FOX Sports’ Ken Rosenthal is reporting that the Blue Jays and White Sox are close to hammering out a deal that would involve Edwin Jackson and Mark Teahen coming to Toronto, and Jason Frasor and a prospect heading to Chicago.
Update: Jackson is being told by White Sox officials that the deal is official.
Another update: According to Dave Gershman, Moises Sierra is not in the lineup at Double A New Hampshire
Jackson is pretty close to the starting pitching equivalent of Frasor: consistent, yet unspectacular. His repertoire consists of a mid nineties four seamer, a mid nineties two seamer, a really good slider and an average changeup. Jackson’s overuse of his slider has raised warning flags in the past, but he’s thrown 200+ innings the last two seasons and is well on his way to doing so again. He’s a free agent at the end of this season and currently projects to be a Type B (barely).
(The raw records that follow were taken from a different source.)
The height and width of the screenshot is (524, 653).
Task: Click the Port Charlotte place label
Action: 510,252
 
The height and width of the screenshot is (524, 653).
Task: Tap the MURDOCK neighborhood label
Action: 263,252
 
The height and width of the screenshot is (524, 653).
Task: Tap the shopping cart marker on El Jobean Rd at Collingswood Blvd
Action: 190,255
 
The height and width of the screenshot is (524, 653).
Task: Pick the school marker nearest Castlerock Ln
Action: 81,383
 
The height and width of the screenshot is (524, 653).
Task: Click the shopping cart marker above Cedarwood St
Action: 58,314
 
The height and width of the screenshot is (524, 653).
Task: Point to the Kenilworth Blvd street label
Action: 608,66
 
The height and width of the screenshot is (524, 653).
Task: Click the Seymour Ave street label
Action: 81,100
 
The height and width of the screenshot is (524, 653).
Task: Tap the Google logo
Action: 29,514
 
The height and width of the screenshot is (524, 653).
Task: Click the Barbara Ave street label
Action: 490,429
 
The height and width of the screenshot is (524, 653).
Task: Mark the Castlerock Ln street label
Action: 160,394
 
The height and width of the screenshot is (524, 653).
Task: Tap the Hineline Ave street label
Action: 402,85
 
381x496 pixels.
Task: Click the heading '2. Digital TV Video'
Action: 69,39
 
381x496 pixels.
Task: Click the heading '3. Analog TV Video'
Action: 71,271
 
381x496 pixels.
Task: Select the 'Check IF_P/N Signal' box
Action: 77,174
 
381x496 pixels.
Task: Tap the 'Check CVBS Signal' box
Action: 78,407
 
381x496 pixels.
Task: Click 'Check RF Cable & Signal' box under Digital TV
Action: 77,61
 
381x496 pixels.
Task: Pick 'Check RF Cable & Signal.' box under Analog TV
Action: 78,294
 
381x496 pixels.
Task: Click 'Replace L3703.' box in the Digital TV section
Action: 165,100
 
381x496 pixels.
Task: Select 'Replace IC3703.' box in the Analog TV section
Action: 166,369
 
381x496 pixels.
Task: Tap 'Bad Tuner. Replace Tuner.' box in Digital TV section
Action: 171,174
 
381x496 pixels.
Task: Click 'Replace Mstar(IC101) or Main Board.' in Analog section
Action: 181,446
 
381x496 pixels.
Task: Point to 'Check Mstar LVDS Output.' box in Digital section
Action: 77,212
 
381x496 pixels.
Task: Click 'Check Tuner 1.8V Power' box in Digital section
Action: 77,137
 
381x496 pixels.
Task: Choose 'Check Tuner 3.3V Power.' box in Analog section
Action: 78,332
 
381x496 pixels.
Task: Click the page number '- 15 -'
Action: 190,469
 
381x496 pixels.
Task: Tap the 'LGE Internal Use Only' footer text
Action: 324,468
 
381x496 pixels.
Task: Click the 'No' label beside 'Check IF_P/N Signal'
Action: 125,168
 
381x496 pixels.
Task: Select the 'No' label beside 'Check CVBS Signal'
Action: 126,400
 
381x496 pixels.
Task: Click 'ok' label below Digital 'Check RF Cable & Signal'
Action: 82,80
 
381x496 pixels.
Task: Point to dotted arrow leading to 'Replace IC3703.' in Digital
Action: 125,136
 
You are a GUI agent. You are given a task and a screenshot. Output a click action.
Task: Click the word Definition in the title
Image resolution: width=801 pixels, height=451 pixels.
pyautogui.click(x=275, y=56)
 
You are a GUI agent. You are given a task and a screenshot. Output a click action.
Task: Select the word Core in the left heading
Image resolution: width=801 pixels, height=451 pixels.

But Blue Jays fans shouldn’t spend too much time getting to know him. Here’s why:
As an asset, Jackson is most valuable to a team like the St. Louis Cardinals who need a number two or three starter. And as we wait for this deal to be finalized, I’m not alone in imagining that Anthopoulos would be trying to flip Jackson before agreeing to the deal as rumoured.
Giving up Frasor and a prospect, while taking on the $5.5 million that Mark Teahen is owed next year, would all be part of the cost of doing business.
Of course, it’s impossible to bring up St. Louis without mentioning Colby Rasmus, a player who has been shopped around heavily over the last couple days. I hate to raise expectations too highly, especially given the way in which rumours involving the Toronto Blue Jays often seem to have no basis in reality, but Jackson in St. Louis and Rasmus in Toronto seem to be far too good of a fit to not mention the possibility.
It’s very likely that in addition to Jackson, the Blue Jays would throw in another of their right handed relievers (Octavio Dotel, Frank Francisco or Jon Rauch) and another prospect in order to acquire Rasmus. Earlier this week, it was rumoured that the Cardinals and White Sox were talking about a potential deal, and St. Louis’ asking price for the young center fielder was Jackson, Matt Thornton and a prospect.
Not to piss on the parade planned down friggin’ Yonge Street, but we should remember two things: 1) Nothing is for sure yet; and 2) Rasmus isn’t without risk.
As a young center fielder who has experienced success at the Major League level, with both his bat and his glove, Colby Rasmus sounds like a dream acquisition for any organization. However, there are a couple of warning signs that might scare off some suitors looking to compare his fantastic 2010 season (.366 wOBA) with his merely above average 2011 (.329 wOBA).
Most notable is his decreased BABIP (from .354 in 2010 to .291 in 2011) and HR/FB (from 14.8% in 2010 to 8.1% in 2011). While there’s some dispute as to what degree these numbers are associated with luck, a significant change in BABIP is almost always a good indicator of something else happening.
In the case of Rasmus, we can see two things leading to the lower batting average for balls in play: 1) He isn’t hitting the ball as often the opposite way; and 2) he’s getting dummied by changeups low and away far more often than last season (11.9% whiff rate in 2010 compared to a 18.1% whiff rate in 2011 on changeups).
The bad news is that any team acquiring Rasmus has to wonder why St. Louis would doubt his ability to adjust to a seemingly obvious difference in his results at the plate. On the flip side of that coin, if it’s that recognizable, any team acquiring Rasmus would hopefully be aware of it, and thinking that they have the tools to fix it.